At least 10 working days before the District Court hearing, the local authority must give the occupant written notice of the hearing and details of the possession application.
The court can make a possession order if it appears that:
- The local authority has grounds for the recovery of possession
- Repossession is a proportionate response to the occupier’s occupation of the property
- Making the order is reasonable in all the circumstances
Appealing a possession order
You can appeal the District Court’s decision to grant a possession order to the Circuit Court. You can make a further appeal on a point of law to the High Court.

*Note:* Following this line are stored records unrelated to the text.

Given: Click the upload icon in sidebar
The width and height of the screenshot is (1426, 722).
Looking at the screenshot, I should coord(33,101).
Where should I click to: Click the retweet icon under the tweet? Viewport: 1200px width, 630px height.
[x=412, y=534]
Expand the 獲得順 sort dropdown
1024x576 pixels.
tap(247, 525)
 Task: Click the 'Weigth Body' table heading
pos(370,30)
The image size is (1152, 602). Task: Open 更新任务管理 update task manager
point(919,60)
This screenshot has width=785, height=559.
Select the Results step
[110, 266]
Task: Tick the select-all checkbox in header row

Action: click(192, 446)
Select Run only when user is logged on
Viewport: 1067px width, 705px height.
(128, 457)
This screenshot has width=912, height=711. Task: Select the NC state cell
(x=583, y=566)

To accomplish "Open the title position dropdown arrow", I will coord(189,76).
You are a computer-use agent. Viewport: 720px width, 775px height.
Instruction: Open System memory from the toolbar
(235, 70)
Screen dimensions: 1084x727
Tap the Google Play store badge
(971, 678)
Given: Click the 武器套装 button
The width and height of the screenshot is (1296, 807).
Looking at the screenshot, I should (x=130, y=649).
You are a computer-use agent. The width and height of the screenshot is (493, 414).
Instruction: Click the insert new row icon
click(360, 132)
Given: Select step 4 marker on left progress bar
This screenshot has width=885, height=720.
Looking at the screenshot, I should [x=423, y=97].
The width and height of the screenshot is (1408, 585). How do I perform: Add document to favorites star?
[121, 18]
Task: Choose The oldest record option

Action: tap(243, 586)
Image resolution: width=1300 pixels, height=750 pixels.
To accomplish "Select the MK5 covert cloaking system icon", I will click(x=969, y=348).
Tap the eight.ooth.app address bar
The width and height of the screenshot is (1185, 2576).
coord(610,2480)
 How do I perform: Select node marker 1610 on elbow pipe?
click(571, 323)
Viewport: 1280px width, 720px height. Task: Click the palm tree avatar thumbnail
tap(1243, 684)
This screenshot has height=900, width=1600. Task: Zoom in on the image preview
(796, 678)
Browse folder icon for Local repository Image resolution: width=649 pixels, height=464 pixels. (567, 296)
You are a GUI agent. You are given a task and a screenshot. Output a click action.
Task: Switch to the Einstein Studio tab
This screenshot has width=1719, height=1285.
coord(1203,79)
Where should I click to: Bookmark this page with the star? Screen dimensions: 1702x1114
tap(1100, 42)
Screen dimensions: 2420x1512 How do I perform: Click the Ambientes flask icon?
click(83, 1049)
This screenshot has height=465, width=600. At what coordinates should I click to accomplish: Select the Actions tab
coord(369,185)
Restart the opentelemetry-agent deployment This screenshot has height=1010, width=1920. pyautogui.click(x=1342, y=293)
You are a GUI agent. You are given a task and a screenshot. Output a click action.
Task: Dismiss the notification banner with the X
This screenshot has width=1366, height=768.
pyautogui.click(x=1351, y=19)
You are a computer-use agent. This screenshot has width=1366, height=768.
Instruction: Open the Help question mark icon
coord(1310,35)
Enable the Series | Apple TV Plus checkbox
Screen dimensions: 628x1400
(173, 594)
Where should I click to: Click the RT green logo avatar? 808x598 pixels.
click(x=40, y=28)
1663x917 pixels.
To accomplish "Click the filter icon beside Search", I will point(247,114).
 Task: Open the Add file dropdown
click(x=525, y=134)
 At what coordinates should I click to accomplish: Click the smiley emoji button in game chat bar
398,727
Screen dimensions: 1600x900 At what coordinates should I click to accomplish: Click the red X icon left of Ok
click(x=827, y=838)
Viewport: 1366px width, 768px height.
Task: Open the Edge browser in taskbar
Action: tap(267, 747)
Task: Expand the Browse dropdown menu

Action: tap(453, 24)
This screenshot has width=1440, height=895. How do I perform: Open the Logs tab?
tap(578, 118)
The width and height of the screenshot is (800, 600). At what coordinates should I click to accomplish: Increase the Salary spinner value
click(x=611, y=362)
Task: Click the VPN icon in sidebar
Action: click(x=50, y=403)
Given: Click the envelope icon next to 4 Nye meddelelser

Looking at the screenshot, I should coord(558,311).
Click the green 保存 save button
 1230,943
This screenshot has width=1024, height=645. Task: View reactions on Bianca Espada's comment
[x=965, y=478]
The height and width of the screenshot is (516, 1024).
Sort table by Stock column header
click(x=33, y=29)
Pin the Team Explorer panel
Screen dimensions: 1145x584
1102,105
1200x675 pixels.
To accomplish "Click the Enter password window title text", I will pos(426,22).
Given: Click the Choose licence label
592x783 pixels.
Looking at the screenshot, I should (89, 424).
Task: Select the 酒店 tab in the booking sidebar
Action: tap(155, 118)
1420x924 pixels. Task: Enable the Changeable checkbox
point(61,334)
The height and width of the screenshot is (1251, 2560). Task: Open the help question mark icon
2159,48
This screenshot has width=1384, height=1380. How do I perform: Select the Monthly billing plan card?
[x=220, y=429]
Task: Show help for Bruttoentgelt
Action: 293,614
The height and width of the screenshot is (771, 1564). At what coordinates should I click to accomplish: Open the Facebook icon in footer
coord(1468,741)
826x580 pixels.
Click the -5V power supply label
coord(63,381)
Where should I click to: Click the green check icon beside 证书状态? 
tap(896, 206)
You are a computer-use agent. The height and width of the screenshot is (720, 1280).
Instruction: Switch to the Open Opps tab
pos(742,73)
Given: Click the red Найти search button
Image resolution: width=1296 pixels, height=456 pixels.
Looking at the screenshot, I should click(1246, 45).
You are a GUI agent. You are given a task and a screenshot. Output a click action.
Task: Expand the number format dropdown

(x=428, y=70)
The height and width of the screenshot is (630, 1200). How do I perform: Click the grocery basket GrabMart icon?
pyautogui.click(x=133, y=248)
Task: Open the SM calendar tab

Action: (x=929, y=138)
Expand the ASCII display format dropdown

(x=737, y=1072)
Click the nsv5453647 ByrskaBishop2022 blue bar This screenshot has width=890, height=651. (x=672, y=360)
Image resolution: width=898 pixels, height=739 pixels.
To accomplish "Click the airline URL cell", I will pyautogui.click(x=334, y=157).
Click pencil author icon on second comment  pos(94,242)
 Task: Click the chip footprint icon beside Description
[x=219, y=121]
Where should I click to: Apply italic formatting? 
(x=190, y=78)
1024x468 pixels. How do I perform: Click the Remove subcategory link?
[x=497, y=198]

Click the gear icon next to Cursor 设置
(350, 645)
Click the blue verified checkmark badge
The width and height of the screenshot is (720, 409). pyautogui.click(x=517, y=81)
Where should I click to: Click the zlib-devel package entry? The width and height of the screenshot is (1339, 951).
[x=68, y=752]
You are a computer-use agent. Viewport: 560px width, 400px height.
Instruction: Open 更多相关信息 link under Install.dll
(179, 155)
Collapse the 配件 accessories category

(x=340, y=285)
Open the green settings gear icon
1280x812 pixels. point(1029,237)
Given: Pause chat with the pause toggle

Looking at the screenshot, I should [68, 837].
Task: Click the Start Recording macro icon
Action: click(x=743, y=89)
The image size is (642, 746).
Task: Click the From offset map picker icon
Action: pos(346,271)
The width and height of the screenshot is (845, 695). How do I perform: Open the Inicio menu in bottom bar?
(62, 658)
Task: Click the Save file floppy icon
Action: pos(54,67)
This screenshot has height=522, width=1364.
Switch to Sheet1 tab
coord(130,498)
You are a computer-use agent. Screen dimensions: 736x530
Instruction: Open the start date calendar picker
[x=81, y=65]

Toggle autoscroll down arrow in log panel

Repossession of properties rented by approved housing bodies
Approved housing bodies (AHBs) can evict you without any reason as long as they follow the correct procedure. This means first issuing a notice to quit and then applying to court for a possession order. However, in practice, AHBs do not evict their tenants without reason. So, if you pay your rent and comply with other conditions of the tenancy, you will normally be able to stay in your home for as long as you want.
If you are in temporary accommodation provided by a housing association, such as a short-term hostel, your position is much weaker and legally the housing association does not even need to issue a notice to quit. However, in practice, AHBs do not evict their tenants without reason.